━━━ PROVIDED DATA ━━━
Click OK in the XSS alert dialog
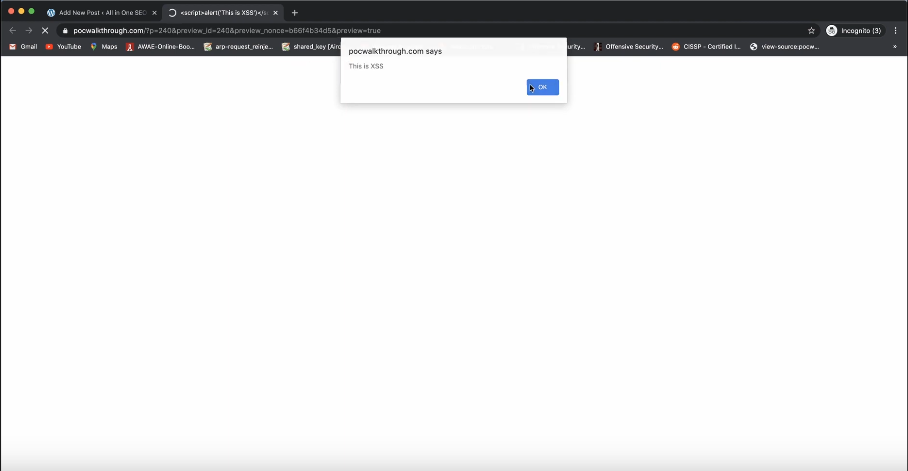 [542, 87]
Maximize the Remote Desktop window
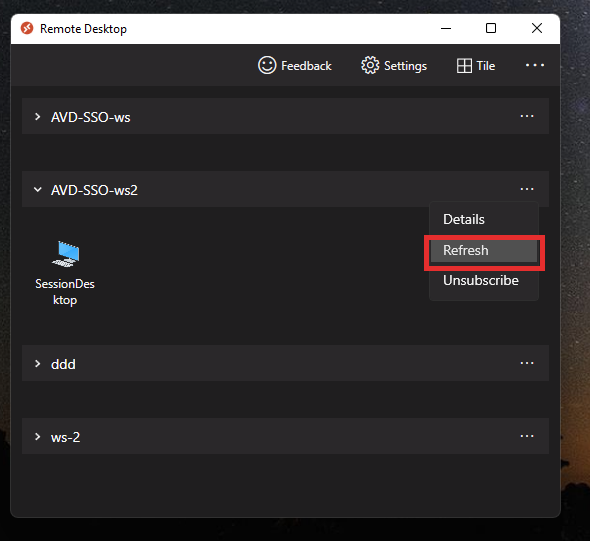Screen dimensions: 590x541 491,28
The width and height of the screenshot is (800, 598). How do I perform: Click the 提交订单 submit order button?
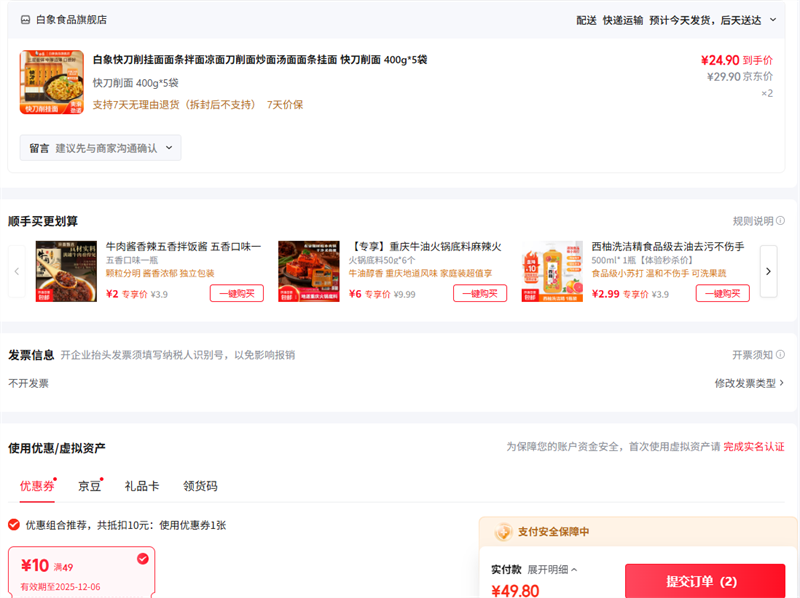pos(706,580)

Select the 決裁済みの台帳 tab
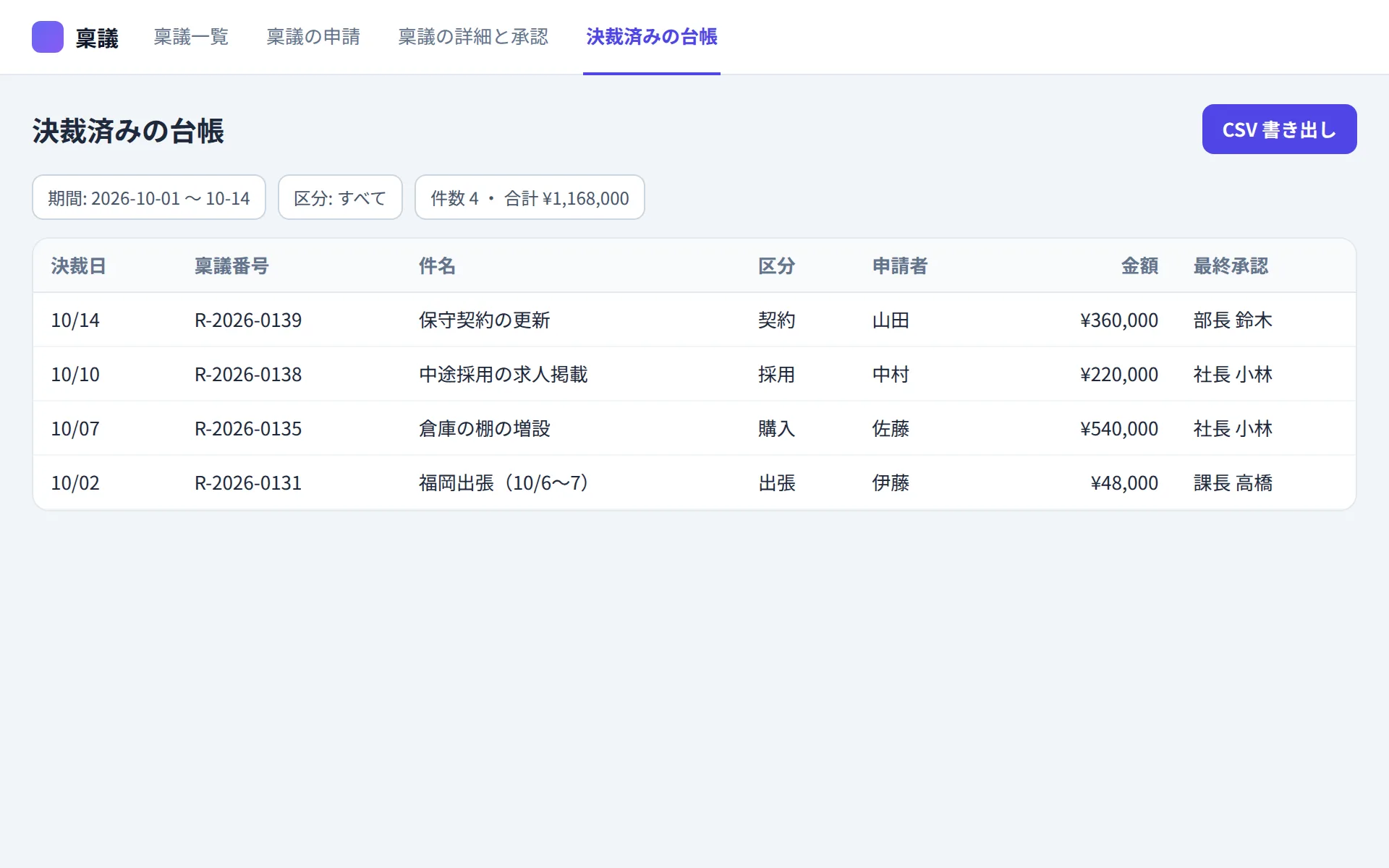pos(652,37)
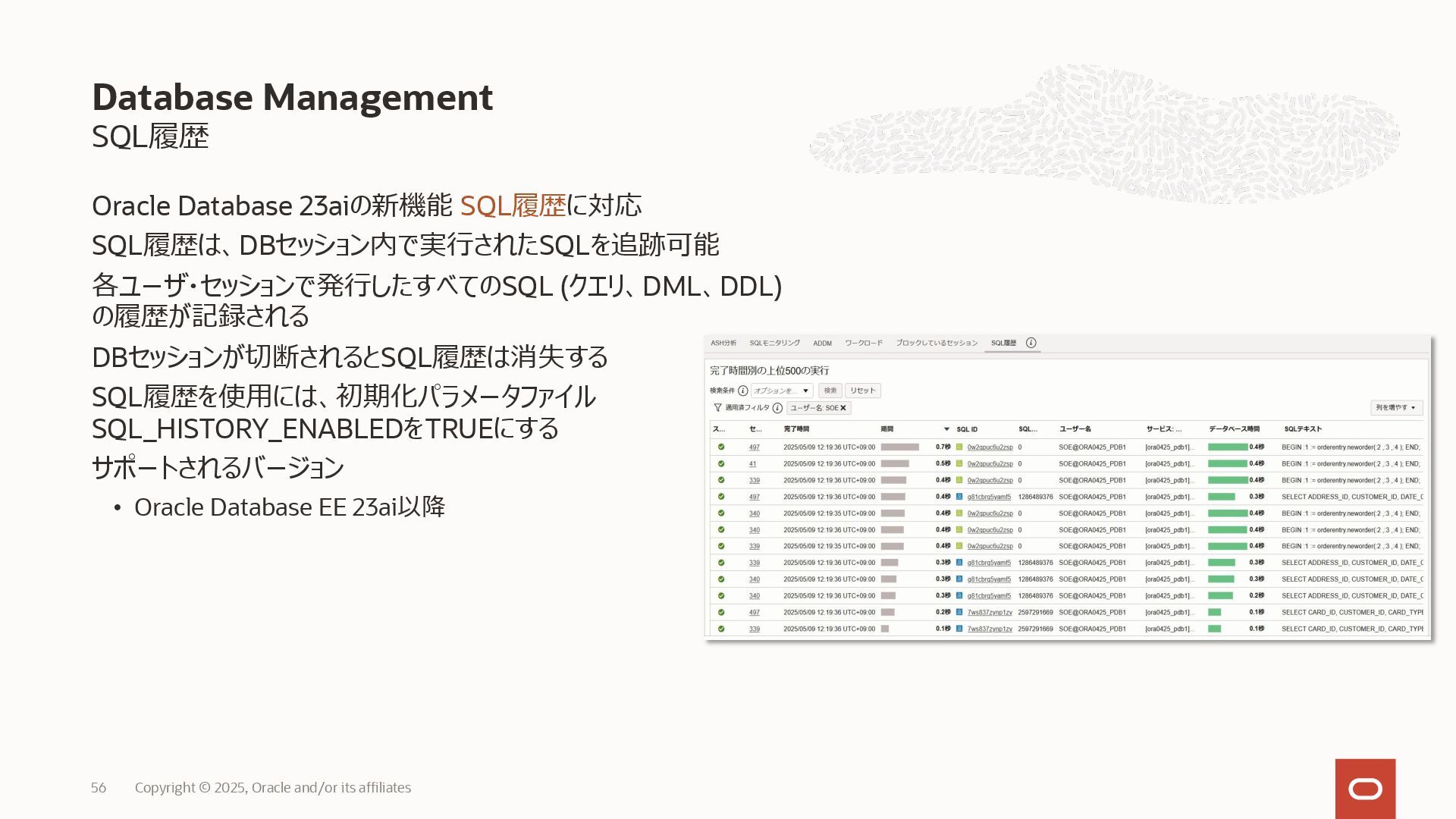Viewport: 1456px width, 819px height.
Task: Switch to the SQLモニタリング tab
Action: coord(774,344)
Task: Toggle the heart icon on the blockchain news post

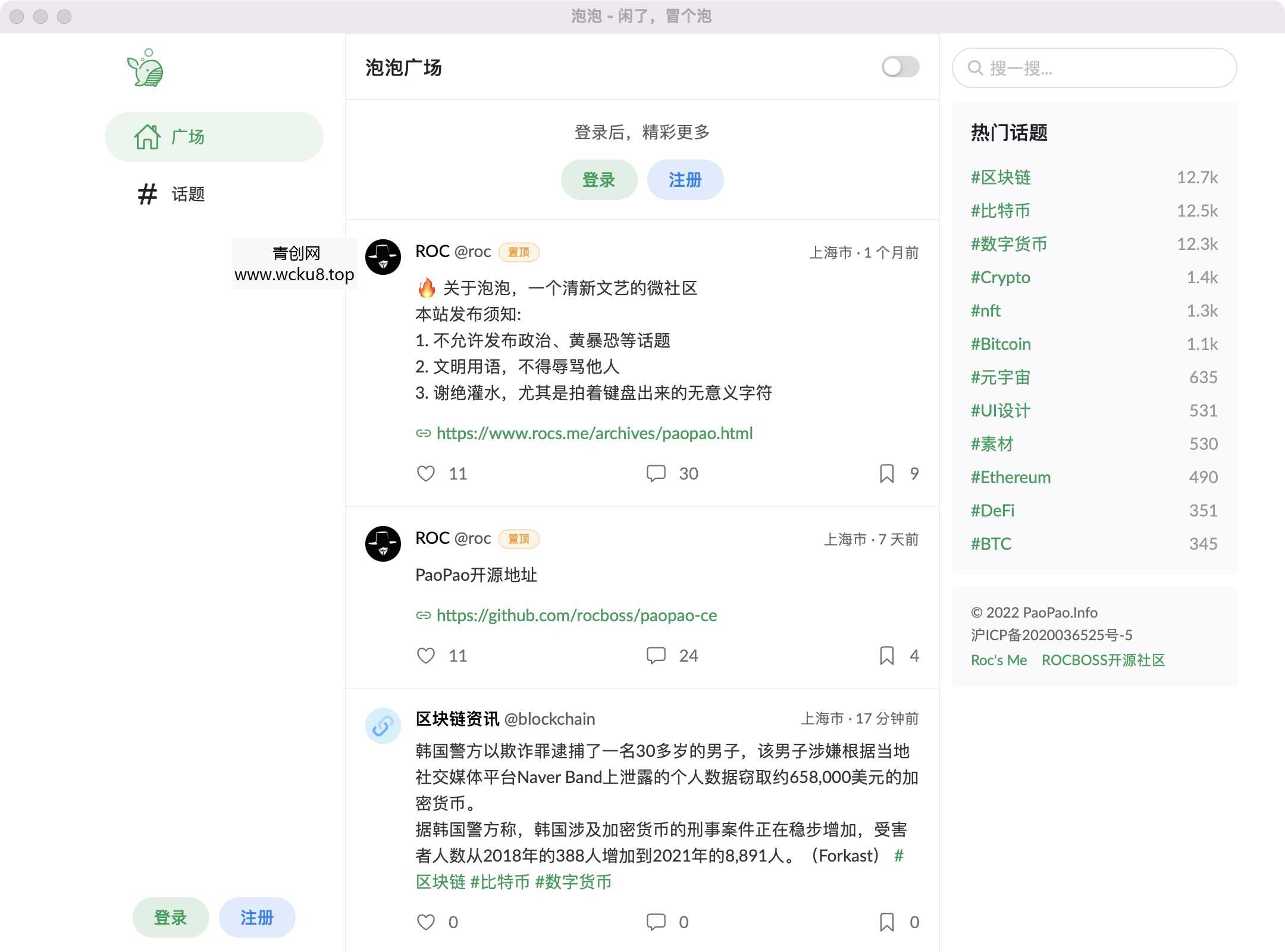Action: (426, 922)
━━━
**TO DO:** Output each line of the listing above as a JSON list of strings, one string per line, omitting blank lines and the pictures.

**SOLUTION FOR THIS TASK:**
[
  "Click OK in the XSS alert dialog",
  " [542, 87]",
  "Maximize the Remote Desktop window",
  "Screen dimensions: 590x541 491,28",
  "The width and height of the screenshot is (800, 598). How do I perform: Click the 提交订单 submit order button?",
  "pos(706,580)",
  "Select the 決裁済みの台帳 tab",
  "pos(652,37)",
  "Viewport: 1456px width, 819px height.",
  "Task: Switch to the SQLモニタリング tab",
  "Action: coord(774,344)",
  "Task: Toggle the heart icon on the blockchain news post",
  "Action: (426, 922)"
]